Source: Original idea by Ditzyscrap on 2Peas Board.
Unzipping Digital Files
Some users (including myself) have encountered problems when unzipping large zipped files of digital elements and kits, where it appears some folders are being created but with no data inside.
This actually happens where folders are being created in unzipping, at the 7th or 8th level from the root drive. For people saving their elements to a sub-directory off the root drive (ie My Documents* or a sub-directory under MyDocuments) then the unzip may be trying to create sub-sub folders past the folder allowances. The pathname to point Windows to find those deep elements will be too long to cope with, resulting in corrupt files, blank folders, and error messages in the unzipping.
The best way to resolve this is to create a Scrapping directory directly off your root (or c:// drive), save the downloaded files there, and then unzip and organise the digital elements from there.
1. Go to Windows Explorer or My Computer.
2. Double click on your C: drive or another drive you want to use for storing your digital scrapping stuff.
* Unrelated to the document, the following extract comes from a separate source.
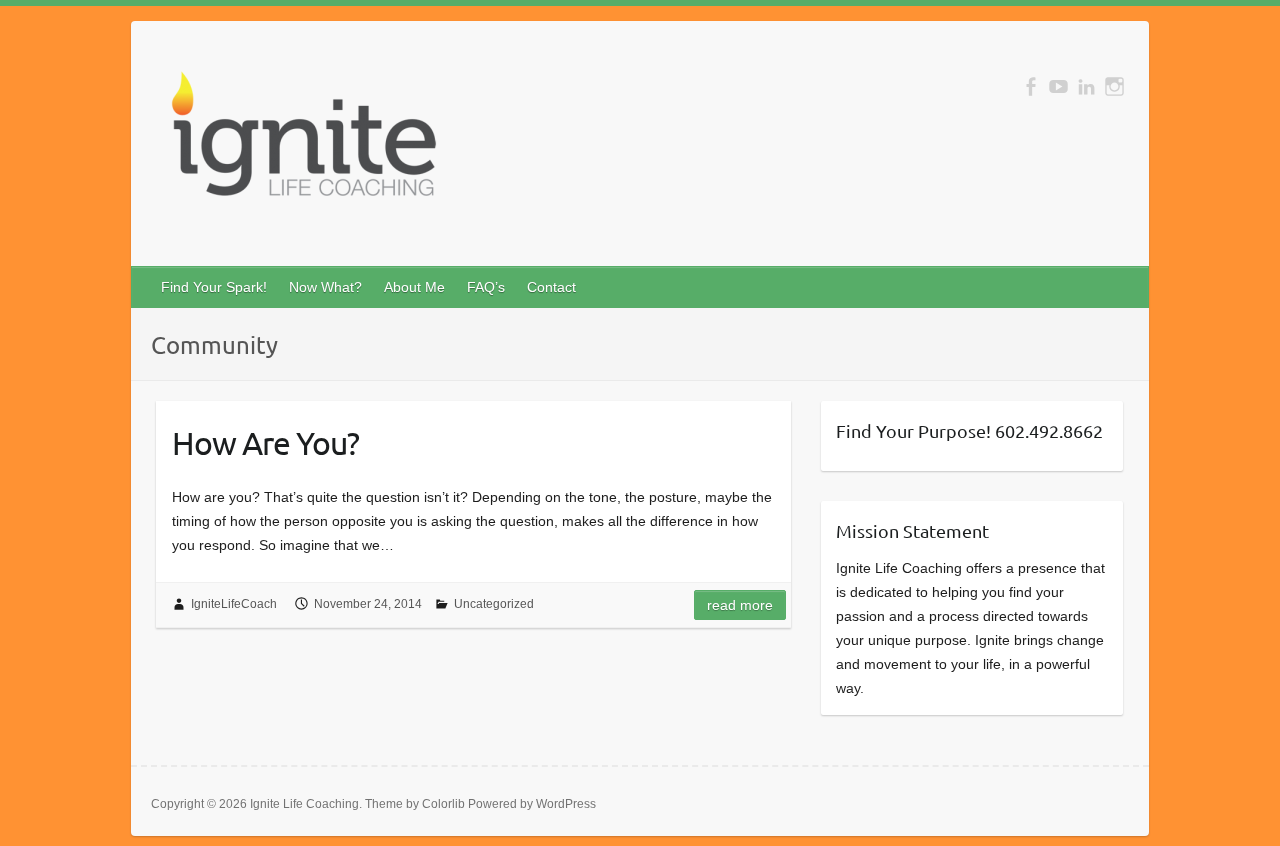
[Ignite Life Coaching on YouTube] (1058, 86)
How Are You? (265, 442)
3. When the drive is open, go to File> New > Folder
4. Name the folder. (My Scrapping Stuff, etc)
* The MyDocuments folder is actually not an immediate subdirectory off from c:// - instead the pathname is already c://windows/mydocument/whatever... which means that you already have at least 3 folders involved before you even start unzipping some digital files. If the zipped files are then trying to unzip other zipped files into several directories deep, this explains how you can run out of folder space (computers only allow a certain amount of subfolders - around 6 at a maximum).
Make a Twist Tie
Print any words or phrases you want on acid free paper.
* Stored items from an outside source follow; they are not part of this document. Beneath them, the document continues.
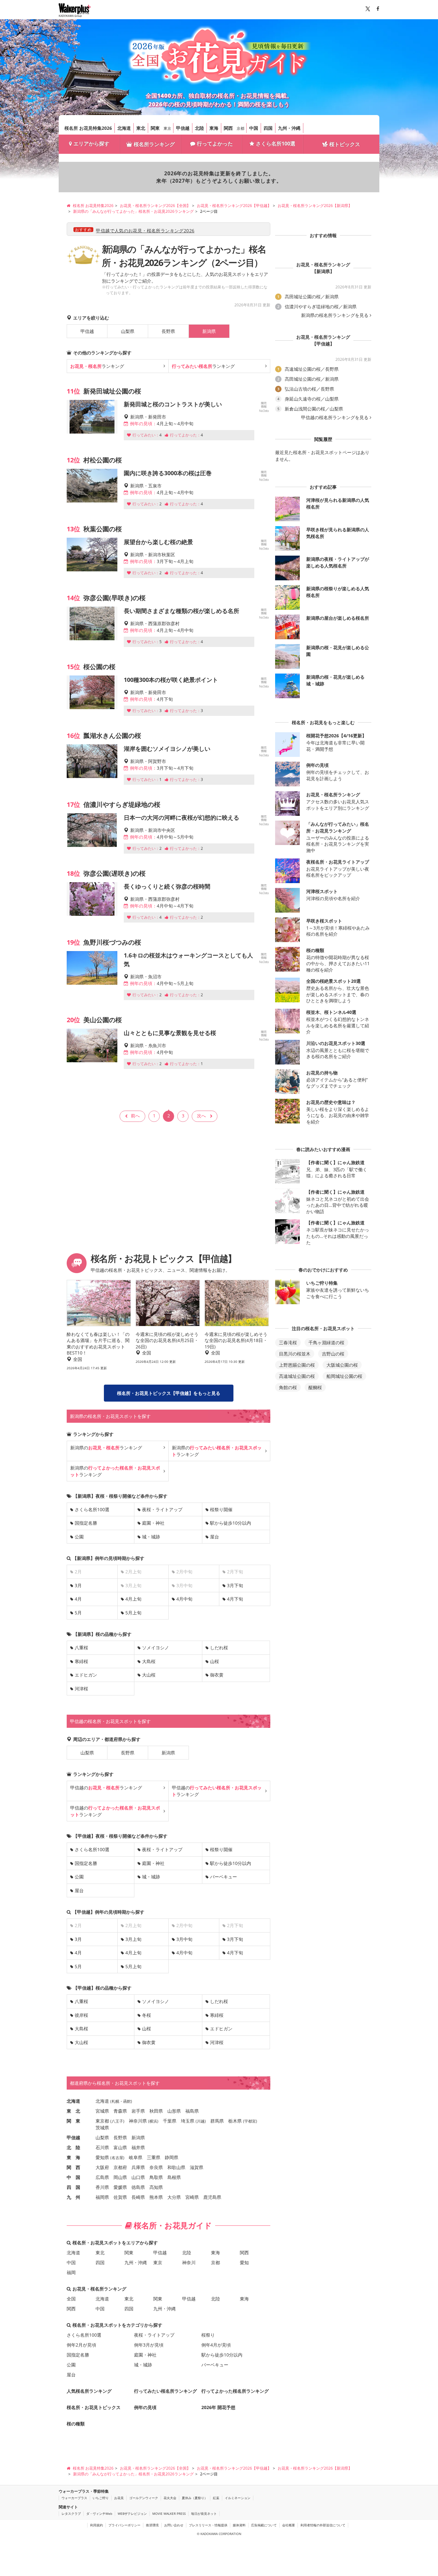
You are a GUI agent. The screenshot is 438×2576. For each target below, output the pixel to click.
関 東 (73, 2121)
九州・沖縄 (289, 128)
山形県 (174, 2111)
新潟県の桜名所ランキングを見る (334, 315)
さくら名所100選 (275, 143)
Stamp or chalk or otherwise colour the paper as desired.
Cut into strips and put adhesive on the back - suggest this could be jac paper, put through the xyron, or maybe something else. ( or you could put the adhesive on the back first and then cut into strips)
Place a length of fine wire down the length of the strip.
Stick a complimentary piece of paper on the back of the strip to cover the wire - instant twist tie.